• _SELECTED TEXT_
========

Mathile Center for Mental Health and Wellness – Dayton Children’s Hospital

Access to the outdoors is fundamental to the human experience. We encounter sunlight, rain, wind, views and vistas on a constant basis. We play outside, we exercise, we work. We have also long known the benefit of this access and exposure for clinical environments, and yet frequently within secure mental and behavioral health spaces it is not the priority.

The existing inpatient behavioral health unit at Dayton Children’s Hospital lacked any physical access to outdoor space for patient therapy and recreation, so in 2022 when they embarked upon creating a new facility with expanded capacity and services, outdoor space was not only a high priority – it became a focal point of the design.

 

Frequently, inpatient behavioral health units are physically centered around a staff zone that prioritizes visibility and observation. While this design approach has certain benefits, outdoor space is often pushed to the periphery in this model, and sometimes far enough away that it becomes operationally challenging to utilize. At the new Mathile Center, an outdoor courtyard is intentionally located smack in the middle of each unit, becoming the figurative heart and literal organizing presence for the space.

 

The result of this approach yields several tangible benefits that are positively impacting care within the new facility, including:

* Natural daylight penetrates further into the building, touching over 95% of patient spaces and corridors, and amplifying experience. No matter where you are, you have a connection to the exterior perimeter or one of the central outdoor spaces.
* Circulation is designed as a continuous loop that envelops the courtyards, fostering ambulation path opportunities. This also avoids dead-end bedroom wings often attributed to traditional designs, where kids and staff may feel trapped or unsafe.
* Outdoor space becomes easier to access and operationally manage, resulting in higher utilization and an effective extension of therapeutic offerings on the unit. Outdoor spaces can truly become additional group therapy rooms or recreation space.
* Staff are able to observe and monitor the outdoor space with more confidence and awareness, given it is always in proximity to other internal activity spaces.

========

• _DATASET_

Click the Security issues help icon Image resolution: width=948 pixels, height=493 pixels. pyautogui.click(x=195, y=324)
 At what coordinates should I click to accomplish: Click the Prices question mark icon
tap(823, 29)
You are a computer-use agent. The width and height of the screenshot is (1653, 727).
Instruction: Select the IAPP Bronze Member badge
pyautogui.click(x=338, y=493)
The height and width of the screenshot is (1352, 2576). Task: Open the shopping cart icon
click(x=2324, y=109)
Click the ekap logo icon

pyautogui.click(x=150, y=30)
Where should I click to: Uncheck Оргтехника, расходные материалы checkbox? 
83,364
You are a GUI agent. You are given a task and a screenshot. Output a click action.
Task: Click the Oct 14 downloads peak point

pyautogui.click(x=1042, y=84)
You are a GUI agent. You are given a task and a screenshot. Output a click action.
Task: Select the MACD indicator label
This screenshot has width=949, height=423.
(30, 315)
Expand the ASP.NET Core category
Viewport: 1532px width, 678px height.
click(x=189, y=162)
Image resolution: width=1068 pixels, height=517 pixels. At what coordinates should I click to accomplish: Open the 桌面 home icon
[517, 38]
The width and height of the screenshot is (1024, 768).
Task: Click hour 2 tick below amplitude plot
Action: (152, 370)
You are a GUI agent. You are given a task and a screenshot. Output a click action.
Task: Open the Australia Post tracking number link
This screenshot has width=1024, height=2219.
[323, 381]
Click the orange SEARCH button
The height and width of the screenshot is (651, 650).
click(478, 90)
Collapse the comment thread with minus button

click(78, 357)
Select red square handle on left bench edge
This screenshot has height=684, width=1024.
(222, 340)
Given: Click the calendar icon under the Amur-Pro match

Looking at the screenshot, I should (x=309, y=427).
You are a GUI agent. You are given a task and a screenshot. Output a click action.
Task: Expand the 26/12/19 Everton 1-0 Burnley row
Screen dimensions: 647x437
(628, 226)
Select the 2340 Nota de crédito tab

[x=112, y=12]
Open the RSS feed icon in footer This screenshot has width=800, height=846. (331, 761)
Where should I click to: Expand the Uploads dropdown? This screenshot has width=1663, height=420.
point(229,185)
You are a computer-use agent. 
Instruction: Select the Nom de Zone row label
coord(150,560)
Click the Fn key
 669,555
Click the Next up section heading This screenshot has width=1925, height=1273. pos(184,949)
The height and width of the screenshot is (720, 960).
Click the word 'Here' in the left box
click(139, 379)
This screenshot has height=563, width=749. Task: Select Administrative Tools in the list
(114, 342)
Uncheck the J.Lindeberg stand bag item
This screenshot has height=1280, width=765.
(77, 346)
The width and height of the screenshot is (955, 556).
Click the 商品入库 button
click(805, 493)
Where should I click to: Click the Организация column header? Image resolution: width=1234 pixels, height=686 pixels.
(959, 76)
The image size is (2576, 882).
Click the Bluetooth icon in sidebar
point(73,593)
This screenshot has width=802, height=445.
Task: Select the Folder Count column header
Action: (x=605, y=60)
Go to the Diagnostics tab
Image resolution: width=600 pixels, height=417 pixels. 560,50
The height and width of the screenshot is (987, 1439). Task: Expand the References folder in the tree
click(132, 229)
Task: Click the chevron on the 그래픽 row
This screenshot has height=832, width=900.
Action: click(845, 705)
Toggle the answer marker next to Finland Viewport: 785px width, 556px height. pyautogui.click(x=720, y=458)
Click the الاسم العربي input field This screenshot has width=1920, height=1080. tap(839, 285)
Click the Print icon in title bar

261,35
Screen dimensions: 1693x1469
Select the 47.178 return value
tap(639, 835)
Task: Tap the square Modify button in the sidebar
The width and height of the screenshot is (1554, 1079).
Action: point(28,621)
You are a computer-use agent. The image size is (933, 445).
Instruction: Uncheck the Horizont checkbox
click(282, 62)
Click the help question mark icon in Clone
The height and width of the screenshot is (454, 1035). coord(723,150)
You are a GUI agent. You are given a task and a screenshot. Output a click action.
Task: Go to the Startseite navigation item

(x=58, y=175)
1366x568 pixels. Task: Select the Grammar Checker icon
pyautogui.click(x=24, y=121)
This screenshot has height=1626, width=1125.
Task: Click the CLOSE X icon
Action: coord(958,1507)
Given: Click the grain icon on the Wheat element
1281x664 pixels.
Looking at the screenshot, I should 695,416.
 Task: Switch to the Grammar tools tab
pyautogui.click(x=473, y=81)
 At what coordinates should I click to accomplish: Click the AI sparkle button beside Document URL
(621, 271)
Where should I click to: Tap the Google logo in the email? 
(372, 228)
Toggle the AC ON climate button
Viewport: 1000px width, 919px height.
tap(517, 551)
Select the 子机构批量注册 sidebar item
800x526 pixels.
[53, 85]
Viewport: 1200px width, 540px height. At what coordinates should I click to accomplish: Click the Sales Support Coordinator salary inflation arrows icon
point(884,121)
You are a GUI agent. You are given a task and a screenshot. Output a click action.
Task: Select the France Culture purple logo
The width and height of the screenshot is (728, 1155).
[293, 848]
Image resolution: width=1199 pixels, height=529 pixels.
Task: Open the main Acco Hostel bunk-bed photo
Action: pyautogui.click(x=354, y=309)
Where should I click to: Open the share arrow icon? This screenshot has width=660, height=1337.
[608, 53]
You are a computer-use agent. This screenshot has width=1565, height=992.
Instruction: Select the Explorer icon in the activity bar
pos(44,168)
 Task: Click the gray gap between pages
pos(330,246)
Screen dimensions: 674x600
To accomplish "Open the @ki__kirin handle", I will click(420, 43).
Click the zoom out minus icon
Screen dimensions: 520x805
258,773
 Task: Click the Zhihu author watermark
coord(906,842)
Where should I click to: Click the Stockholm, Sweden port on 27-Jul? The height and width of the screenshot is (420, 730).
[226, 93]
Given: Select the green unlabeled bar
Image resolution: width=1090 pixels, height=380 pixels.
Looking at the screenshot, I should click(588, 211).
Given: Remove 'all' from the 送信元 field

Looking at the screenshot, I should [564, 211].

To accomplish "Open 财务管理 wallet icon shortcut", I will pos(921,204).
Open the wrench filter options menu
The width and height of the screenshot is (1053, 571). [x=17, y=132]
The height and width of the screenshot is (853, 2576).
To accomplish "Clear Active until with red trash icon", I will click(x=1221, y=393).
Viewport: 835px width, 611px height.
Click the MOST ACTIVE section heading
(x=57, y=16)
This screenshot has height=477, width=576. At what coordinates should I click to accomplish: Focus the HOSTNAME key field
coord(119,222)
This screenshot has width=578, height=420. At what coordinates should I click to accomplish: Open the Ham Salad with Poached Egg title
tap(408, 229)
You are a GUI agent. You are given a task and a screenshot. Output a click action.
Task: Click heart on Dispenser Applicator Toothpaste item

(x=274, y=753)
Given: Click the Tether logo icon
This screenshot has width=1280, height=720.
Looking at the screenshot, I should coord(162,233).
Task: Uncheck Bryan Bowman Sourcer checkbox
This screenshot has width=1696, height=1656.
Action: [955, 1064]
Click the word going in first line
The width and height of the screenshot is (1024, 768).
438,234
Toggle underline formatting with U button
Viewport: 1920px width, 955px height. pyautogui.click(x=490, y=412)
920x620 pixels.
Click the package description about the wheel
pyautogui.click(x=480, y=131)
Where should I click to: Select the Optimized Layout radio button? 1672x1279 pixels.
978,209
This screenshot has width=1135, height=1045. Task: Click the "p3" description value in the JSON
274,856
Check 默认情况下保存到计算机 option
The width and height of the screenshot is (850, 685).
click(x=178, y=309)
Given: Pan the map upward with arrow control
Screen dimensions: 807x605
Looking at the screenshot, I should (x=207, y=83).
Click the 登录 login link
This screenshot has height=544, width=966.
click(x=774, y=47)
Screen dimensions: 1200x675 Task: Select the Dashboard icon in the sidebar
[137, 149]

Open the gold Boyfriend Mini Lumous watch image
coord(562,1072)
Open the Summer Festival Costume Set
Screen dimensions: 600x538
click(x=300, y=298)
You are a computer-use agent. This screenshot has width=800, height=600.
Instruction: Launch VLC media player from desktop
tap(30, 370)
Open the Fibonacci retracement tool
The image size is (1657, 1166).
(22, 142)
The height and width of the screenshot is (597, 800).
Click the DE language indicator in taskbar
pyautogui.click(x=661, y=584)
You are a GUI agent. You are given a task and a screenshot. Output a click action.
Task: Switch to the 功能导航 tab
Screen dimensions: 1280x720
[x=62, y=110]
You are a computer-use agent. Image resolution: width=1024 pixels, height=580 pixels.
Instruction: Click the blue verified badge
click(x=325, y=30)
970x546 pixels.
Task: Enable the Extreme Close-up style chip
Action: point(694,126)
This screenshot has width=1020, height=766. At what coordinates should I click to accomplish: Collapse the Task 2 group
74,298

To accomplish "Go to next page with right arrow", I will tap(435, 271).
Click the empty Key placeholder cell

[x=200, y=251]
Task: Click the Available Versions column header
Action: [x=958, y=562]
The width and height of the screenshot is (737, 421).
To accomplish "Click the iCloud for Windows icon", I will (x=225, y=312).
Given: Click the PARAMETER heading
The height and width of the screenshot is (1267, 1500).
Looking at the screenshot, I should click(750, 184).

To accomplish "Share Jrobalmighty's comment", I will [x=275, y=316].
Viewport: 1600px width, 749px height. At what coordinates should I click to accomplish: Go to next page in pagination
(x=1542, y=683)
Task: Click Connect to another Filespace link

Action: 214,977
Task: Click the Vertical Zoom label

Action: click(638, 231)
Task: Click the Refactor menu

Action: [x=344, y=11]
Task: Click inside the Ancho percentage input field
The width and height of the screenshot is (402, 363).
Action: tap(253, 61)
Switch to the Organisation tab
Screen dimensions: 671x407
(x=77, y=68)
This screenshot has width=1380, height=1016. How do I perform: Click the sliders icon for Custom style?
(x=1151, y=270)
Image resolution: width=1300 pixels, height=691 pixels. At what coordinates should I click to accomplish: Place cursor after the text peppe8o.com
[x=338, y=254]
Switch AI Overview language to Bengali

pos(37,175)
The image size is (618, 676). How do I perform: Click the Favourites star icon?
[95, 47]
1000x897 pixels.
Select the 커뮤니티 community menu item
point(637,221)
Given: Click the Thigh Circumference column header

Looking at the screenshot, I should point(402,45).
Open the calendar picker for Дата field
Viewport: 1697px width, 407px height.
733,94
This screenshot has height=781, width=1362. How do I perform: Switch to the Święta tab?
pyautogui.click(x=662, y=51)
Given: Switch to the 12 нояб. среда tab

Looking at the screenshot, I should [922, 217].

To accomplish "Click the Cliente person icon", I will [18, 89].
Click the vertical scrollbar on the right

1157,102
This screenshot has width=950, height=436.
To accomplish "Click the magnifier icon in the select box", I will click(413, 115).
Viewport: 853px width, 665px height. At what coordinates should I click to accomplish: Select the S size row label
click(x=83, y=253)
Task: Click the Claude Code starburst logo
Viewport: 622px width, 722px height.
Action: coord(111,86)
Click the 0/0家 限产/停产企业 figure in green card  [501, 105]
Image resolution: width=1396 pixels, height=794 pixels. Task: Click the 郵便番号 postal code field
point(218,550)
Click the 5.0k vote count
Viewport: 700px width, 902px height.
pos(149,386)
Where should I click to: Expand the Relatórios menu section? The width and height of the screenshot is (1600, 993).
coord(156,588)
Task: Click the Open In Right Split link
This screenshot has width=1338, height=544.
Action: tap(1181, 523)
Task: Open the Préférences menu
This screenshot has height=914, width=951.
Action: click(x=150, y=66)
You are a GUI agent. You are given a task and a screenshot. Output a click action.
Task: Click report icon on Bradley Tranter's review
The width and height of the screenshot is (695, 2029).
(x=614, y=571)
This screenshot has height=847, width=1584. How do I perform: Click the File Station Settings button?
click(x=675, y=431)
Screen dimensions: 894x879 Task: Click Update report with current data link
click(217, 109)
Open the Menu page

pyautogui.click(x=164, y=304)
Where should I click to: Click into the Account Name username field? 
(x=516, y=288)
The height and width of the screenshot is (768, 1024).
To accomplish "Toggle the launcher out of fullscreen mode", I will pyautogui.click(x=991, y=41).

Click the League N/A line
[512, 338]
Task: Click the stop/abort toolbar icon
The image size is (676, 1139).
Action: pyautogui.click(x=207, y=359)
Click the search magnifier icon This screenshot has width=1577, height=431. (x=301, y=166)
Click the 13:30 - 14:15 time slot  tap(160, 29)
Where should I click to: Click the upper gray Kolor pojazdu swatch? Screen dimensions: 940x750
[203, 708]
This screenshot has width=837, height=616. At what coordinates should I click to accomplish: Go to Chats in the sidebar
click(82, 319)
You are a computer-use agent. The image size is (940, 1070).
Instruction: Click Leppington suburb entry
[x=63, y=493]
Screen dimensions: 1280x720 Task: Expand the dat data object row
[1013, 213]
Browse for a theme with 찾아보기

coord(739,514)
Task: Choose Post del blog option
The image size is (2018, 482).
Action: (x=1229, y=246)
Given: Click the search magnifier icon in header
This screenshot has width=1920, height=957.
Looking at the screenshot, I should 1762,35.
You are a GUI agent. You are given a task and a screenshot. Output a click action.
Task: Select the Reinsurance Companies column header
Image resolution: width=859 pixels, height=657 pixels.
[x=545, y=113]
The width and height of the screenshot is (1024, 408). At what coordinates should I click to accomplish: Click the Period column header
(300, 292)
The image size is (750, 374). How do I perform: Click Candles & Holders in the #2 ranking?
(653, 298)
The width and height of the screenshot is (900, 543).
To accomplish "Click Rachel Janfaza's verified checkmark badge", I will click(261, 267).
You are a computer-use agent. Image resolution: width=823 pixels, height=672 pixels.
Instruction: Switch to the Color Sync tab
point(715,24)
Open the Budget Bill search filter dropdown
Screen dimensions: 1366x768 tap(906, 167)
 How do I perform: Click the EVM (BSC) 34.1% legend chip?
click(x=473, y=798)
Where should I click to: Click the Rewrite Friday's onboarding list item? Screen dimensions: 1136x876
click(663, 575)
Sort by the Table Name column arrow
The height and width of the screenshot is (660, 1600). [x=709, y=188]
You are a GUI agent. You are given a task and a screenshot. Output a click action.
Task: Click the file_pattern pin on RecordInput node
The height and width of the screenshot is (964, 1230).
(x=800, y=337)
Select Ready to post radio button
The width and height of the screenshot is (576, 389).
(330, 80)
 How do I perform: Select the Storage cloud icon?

========

• _TASKS_
- A) Translate this sentence from the Mathile Center text into Spanish: "Access to the outdoors is fundamental to the human experience."
- B) Output verbatim the part of the Mathile Center text that opens with the words containing "Access to the" and closes with "of the design.".
- C) Name every activity that the Mathile Center text says we do outside.

• _COMPLETED EXERCISE_
- A) El acceso al aire libre es fundamental para la experiencia humana.

- B)
Access to the outdoors is fundamental to the human experience. We encounter sunlight, rain, wind, views and vistas on a constant basis. We play outside, we exercise, we work. We have also long known the benefit of this access and exposure for clinical environments, and yet frequently within secure mental and behavioral health spaces it is not the priority.

The existing inpatient behavioral health unit at Dayton Children’s Hospital lacked any physical access to outdoor space for patient therapy and recreation, so in 2022 when they embarked upon creating a new facility with expanded capacity and services, outdoor space was not only a high priority – it became a focal point of the design.

- C) play, exercise, work